— Скончался второго февраля, — выбросил мой пакетик в окошко. И я пошла обратно. Совершенно без чувств. Внутри была пустота. У меня мелькнуло: «Лучше бы я отдала это мальчикам». Но все равно спасти их было уже нельзя.
Солнце садилось, и делалось все темнее.
Я была в таком отчаянии, что не могла уже ни думать, ни идти. Мне нужно было как-то почувствовать себя.
Не помню, как я дотащилась до Яши Друскина. Он очень любил Даню. И меня тоже.
Увидев, он все понял. Говорить было не нужно, — такой ужас был на моем лице.
Яша Друскин жил вместе со своей мамой, немного сгорбленной.
Она поставила перед ним тарелку супу и сказала:
— Это тебе. Это последняя тарелка супа.
Он сказал:
— Нет, мама. Дай суп Марине, пусть она ест.
Мать поколебалась, и он повторил:
— Мама, я говорю тебе, что я это не трону, если ты не дашь его Марине.
Она пожала плечами и подала тарелку мне.
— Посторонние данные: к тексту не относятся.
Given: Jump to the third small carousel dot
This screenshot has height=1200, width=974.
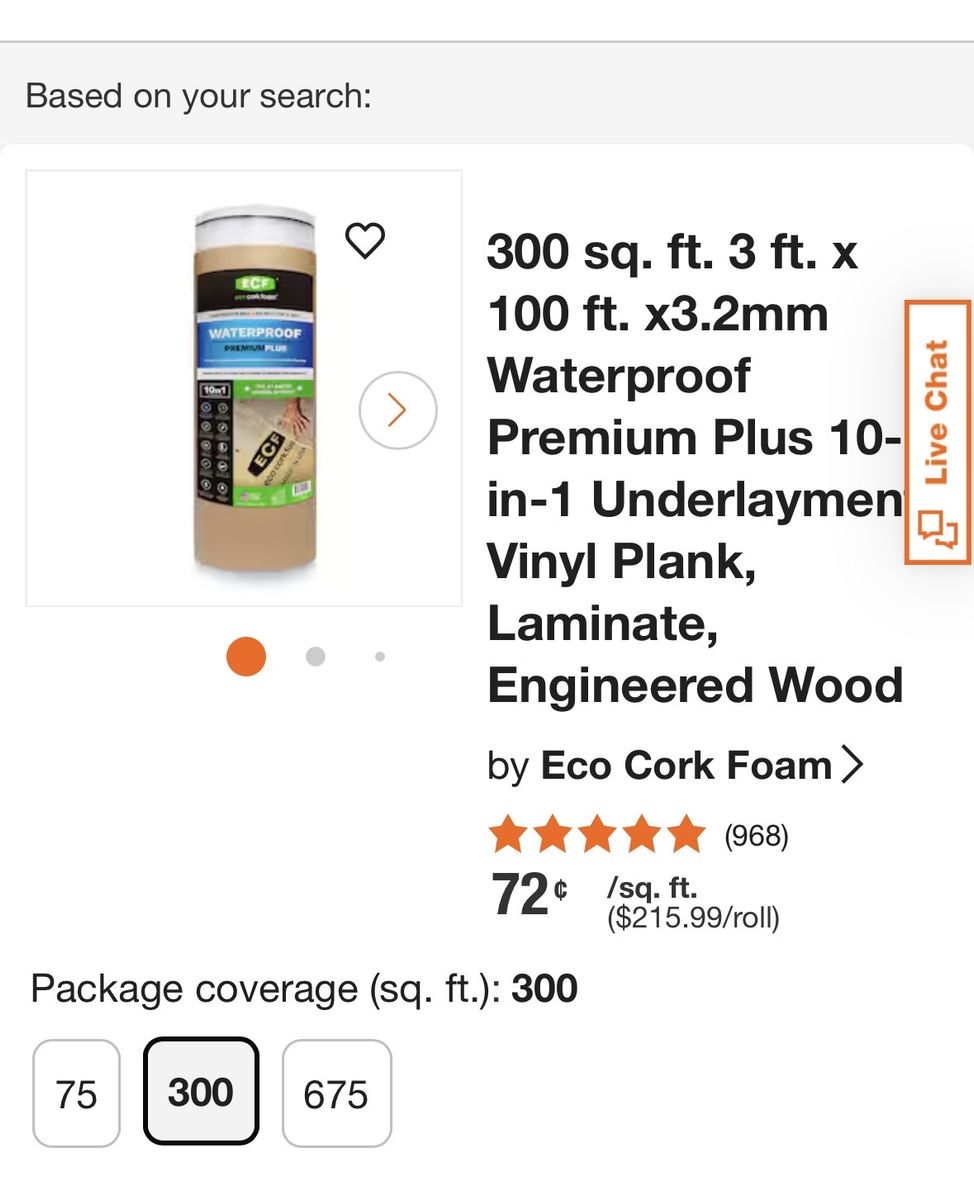Looking at the screenshot, I should (x=380, y=657).
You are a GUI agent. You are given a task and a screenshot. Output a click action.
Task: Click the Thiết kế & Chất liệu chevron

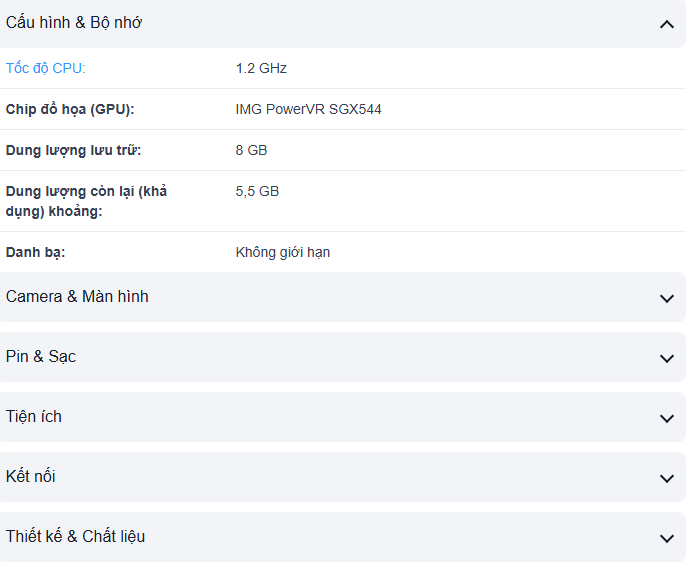(x=667, y=538)
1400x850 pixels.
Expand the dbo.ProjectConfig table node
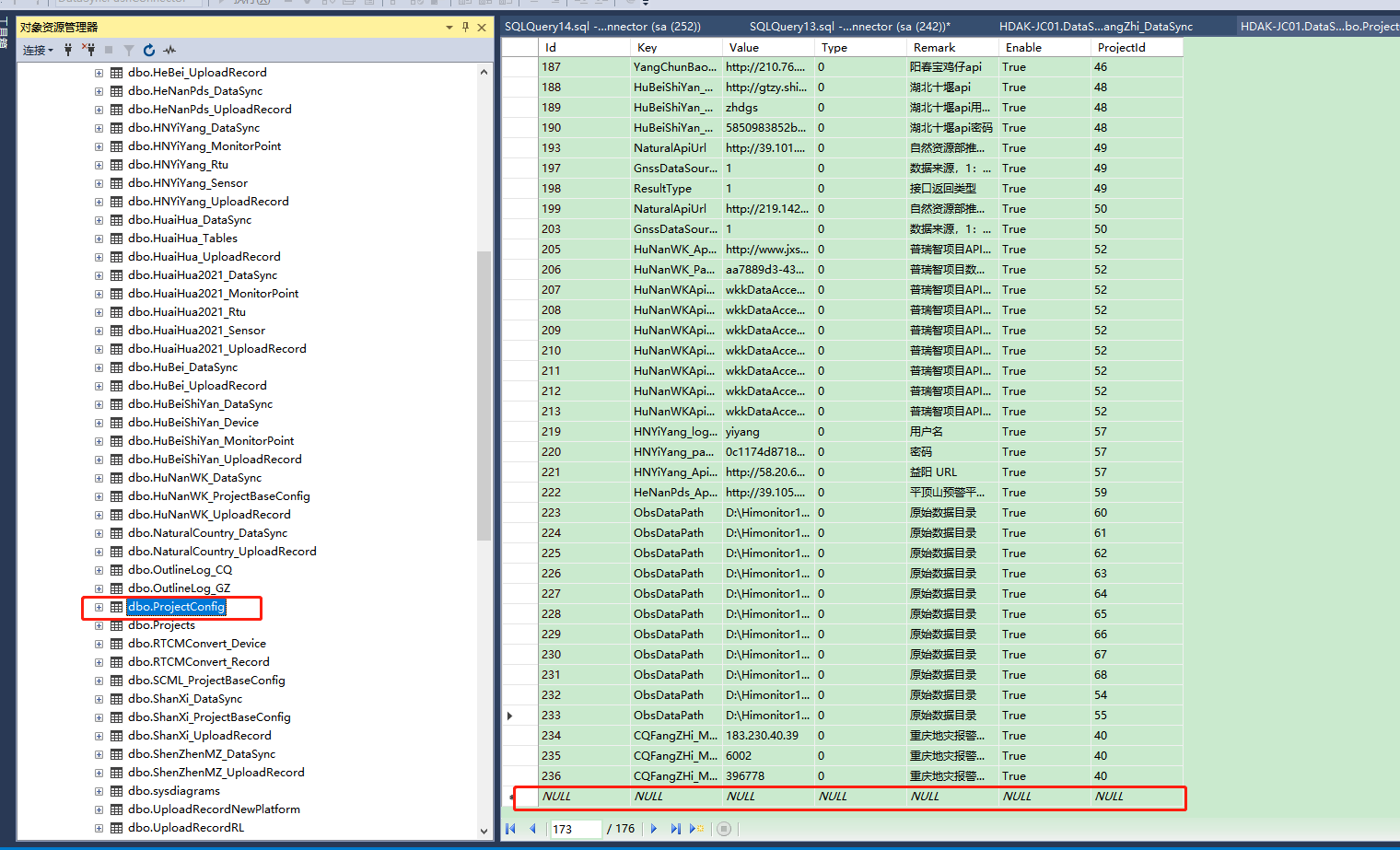click(99, 607)
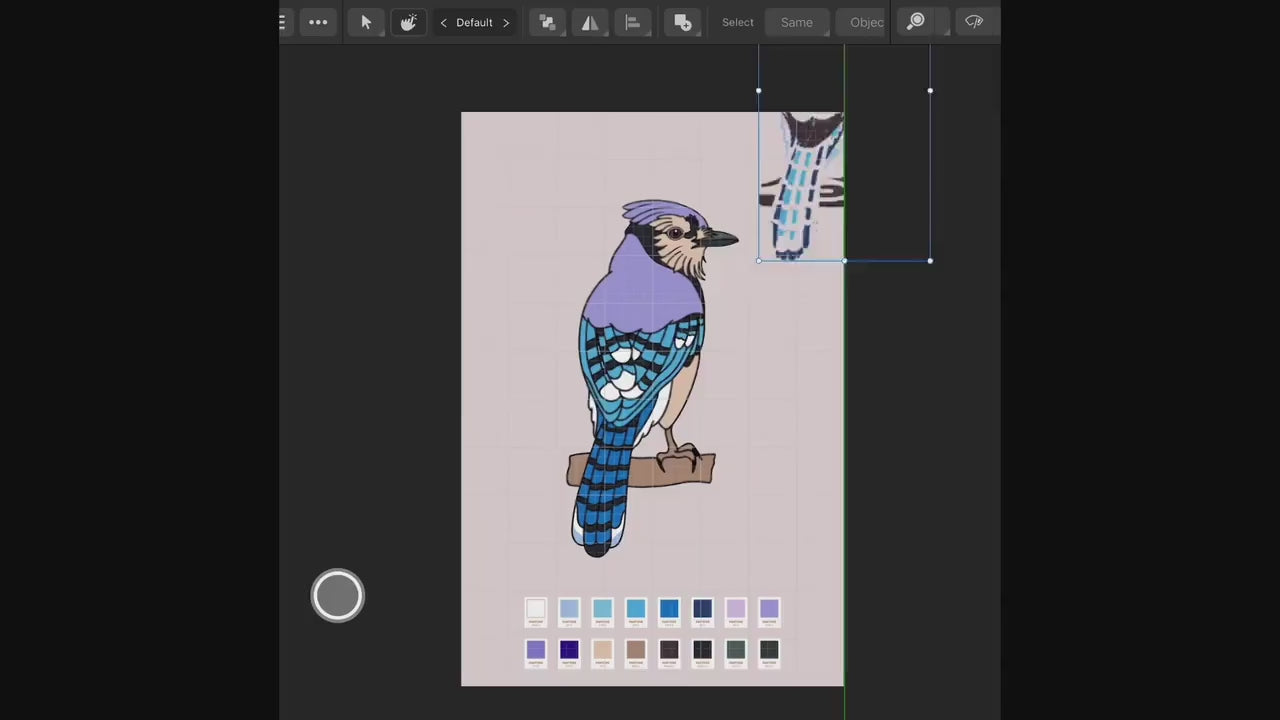This screenshot has width=1280, height=720.
Task: Go to next preset right of Default
Action: tap(506, 22)
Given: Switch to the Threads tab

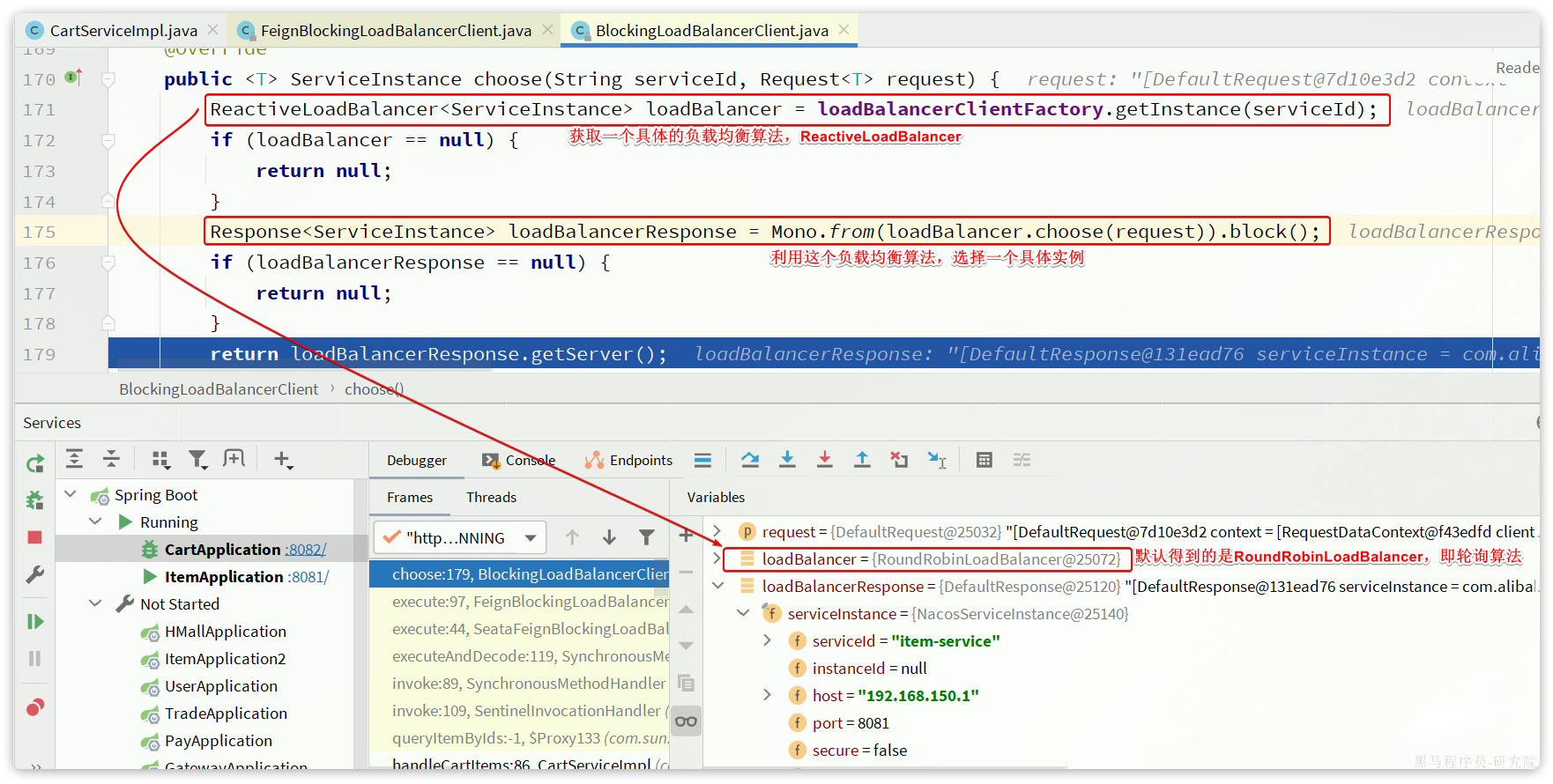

Я думаю, что этот суп был из собачины.
Не помню, как я доплелась до дому. Я была черной от горя. И очень промерзла.
Чтобы как-то согреться, я затопила печку и бросила в нее что-то из мебели. Большие доски.
Я сидела у огня, — конечно, в пальто, закутавшись еще во что-то поверх пальто, и думала, думала, думала…
Зазвонил телефон. Я дотащилась до него в коридор.
Звонила из больницы моя сестра Ольга. Ей как учительнице дали там место, положили ее, потому как только дистрофии, чтобы лечь в больницу, было недостаточно.
— Маня?
Говорю:
— Это я.
Она говорит:
— Как ты?
Я говорю:
— Плохо.
Она говорит:
— Я сейчас встану и приеду.
Я говорю:
— Не надо.
Потом спросила:
— А Даня? — она его тоже любила.
Я сказала:
— Его больше нет.
Она сказала:
— Я приду к тебе.
Я говорю:
— Не приходи. Я должна сейчас сама для себя решить: или я покончу с собой или я буду продолжать жить, — и повесила трубку.
Я вернулась в комнату, села у огня и смотрела, смотрела в него. Не знаю, сколько часов я сидела так без движения. Это был конец. Потом я встала и сказала себе: «Надо жить. Я выбираю жизнь». И дальше продолжался этот кошмар.
Когда Даню посадили, я как-то нашла на Надеждинской под своей дверью сверток, а в нем хлеб, кусочек сахара и, кажется, немножко денег. Был уже страшный голод. Я долго ломала голову: кто бы это мог сделать?
Мне бы обрадоваться, но меня мучило подозрение, что этот сверток подложил один литератор, еврей, который бывал у нас и фамилию которого я теперь уже не помню, и сделал он это во искупление своей вины перед Даней. Может быть, донес на него, а потом пожалел об этом. Во всяком случае мне показалось, что он хотел что-то замазать. Вот такое у меня было чувство в душе, потому что никаких видимых причин помогать мне у него не было, и в этом была какая-то грязь.